Kaset hakkında yorumlar
Karayılan, “Erdoğan görüşmeleri hükümet olarak sahiplenmeyerek, devletin görüştüğünü söyledi. Erdoğan’ın bu yaklaşımını nasıl görüyorsunuz” sorusuna, “Erdoğan’ın görüşmeleri halen inkâr etmesi, ‘biz görüşmedik, devlet görüştü’ demesi pek anlamlı değildir. Aslında mademki basına sızdırıldı ve toplumda da herhangi bir tepki görmedi, görüşmeyi Devlet mi yaptı, hükümet mi yaptı tartışması yerine gerçekleri halka anlatmak daha doğru olurdu. Biz bu görüşme süreciyle ilgili daha fazla bir şey anlatmayacağız. Konuya ciddi ve ilkeli yaklaşıyoruz. Bizim açıklamamız bu çerçeveyle sınırlı olacaktır. Bu görüşme sürecinin detaylarını daha fazla açıklamayacağız. Ama Türk devlet tarafının daha fazla açıklama yapması gerekirdi. Bunu yapıp yapmamaları kendilerinin sorunudur ama kaçak savaşmanın bir anlamı yoktur. Bu konuyla ilgili, PKK olarak şimdilik bu belirttiğimiz çerçeveyle sınırlı kalacağız” dedi.
‘Ergenekon yıllarca bizimle savaştı’
Karayılan, “Erdoğan’ın New York ziyaretinde hareketinize yönelik yaptığı çağrılara yanıtınız nedir” sorusuna ise şöyle dedi: “Erdoğan’ın ‘PKK silah bırakana kadar operasyonlar devam eder’ sözü, AKP hükümeti iktidarda olduğu sürece bu savaş devam edecektir anlamına gelmektedir. Daha önce de birçok başbakan buna benzer konuşmalar yapmışlardı. Onlar hepsi gittiler ama biz buradayız. Ergenekon denilen yapı bu iddiayla yıllarca bizimle savaştı ve katliamlar gerçekleştirdi. Hepsinin temel şiarı ‘PKK teslim olup silah bırakana kadar devam edeceğiz’ biçimindeydi. Şimdi bu sözü tekrar etmek geçmişten hiç ders almamak anlamına gelmektedir.”
‘Gerilla Erdal üzüntüden kendini imha mı etti?’

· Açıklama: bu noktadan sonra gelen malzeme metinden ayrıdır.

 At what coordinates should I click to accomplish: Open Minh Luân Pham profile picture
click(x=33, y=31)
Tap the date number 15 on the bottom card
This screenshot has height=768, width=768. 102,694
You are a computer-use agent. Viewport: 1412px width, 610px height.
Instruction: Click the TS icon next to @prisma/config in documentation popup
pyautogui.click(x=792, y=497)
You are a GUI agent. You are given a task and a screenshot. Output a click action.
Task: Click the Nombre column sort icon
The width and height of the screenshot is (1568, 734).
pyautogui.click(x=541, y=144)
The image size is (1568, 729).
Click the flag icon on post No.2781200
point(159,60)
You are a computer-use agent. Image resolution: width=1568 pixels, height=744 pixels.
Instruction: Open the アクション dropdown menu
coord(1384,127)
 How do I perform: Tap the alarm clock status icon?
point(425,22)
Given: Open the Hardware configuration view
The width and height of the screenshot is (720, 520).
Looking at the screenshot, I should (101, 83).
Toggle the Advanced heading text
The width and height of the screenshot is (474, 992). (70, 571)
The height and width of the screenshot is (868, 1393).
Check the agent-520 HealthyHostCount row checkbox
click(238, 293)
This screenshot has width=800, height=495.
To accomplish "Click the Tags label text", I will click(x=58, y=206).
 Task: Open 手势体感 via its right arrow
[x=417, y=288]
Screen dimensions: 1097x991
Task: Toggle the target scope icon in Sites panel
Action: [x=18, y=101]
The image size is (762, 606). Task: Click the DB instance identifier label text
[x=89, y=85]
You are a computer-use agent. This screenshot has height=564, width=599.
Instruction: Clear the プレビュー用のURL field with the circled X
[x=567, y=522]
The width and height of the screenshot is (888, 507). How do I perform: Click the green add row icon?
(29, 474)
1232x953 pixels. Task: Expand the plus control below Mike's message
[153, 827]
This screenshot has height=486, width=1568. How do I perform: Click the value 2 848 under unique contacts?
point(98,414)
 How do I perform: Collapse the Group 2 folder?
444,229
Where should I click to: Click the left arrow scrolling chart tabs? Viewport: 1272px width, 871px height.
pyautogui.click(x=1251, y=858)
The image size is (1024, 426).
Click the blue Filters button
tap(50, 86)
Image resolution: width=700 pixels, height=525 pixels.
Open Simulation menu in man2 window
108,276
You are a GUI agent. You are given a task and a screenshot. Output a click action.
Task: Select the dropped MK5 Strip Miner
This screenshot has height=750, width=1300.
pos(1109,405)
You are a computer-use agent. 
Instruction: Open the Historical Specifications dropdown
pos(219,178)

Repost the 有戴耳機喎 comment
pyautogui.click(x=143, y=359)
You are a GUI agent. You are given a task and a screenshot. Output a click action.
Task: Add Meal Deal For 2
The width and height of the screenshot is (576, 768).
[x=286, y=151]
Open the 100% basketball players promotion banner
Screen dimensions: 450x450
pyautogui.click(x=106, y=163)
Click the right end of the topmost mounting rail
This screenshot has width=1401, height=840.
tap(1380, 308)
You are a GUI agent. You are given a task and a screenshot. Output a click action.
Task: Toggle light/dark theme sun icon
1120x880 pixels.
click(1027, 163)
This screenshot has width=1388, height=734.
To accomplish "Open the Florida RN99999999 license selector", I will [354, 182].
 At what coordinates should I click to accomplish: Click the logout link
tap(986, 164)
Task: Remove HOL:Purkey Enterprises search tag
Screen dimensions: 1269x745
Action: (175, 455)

Siirt’te dört kadının öldürüldüğü olaydan üzüntü duyduklarını eylemin “yanlışlıkla” yapıldığını belirten Karayılan, “Aynı olayda eylemcilerden Erdal adında bir gerilla arkadaşımızın da şehit düştüğü bilgisi vardır. Hatta eylem içinde durumu fark ettiği için kendini imha etmiş olma ihtimali vardır. Çünkü çok duyarlı, halkı ve ülkesi için her şeyini feda edebilecek değerli bir militandı. Bu değerli arkadaşın ailesine ve tüm Kürdistan halkına başsağlığı diliyorum” dedi.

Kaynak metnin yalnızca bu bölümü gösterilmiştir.